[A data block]
┌──
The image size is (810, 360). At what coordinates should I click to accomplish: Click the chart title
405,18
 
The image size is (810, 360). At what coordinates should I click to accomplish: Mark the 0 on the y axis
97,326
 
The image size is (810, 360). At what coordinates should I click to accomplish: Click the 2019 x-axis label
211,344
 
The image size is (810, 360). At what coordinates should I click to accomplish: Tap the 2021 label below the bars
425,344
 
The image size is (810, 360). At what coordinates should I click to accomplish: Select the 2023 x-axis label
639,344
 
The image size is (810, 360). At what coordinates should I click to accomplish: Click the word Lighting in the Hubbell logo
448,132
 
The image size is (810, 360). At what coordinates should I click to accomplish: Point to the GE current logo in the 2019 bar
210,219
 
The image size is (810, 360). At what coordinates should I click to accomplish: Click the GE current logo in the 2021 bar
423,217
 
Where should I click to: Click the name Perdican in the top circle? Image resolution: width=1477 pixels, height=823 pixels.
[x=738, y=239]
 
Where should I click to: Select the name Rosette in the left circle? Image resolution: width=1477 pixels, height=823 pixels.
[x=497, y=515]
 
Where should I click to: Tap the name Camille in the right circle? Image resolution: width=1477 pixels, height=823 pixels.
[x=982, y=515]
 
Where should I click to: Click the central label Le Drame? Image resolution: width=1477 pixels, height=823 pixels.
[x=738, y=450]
└──
┌──
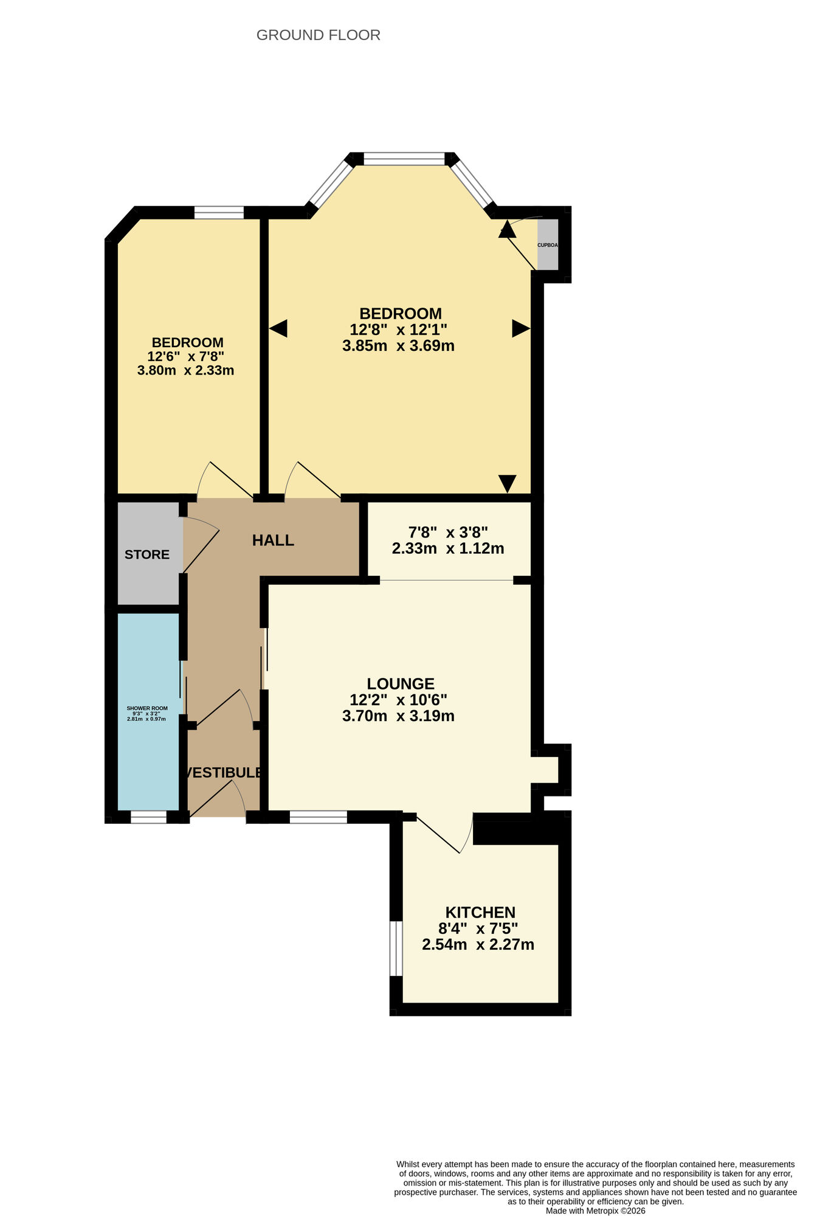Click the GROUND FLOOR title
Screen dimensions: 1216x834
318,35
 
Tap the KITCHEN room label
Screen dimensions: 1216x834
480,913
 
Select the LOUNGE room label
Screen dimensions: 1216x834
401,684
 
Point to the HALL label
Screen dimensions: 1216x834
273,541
└──
Brief: Swap "Tap" for "Press" in the listing lines from the one containing "Where should I click to: Tap" through the one containing "[x=738, y=450]", inclusive, and reproduce only those lines with nothing else changed.

The completed task:
Where should I click to: Press the name Camille in the right circle? Image resolution: width=1477 pixels, height=823 pixels.
[x=982, y=515]
 
Where should I click to: Click the central label Le Drame? Image resolution: width=1477 pixels, height=823 pixels.
[x=738, y=450]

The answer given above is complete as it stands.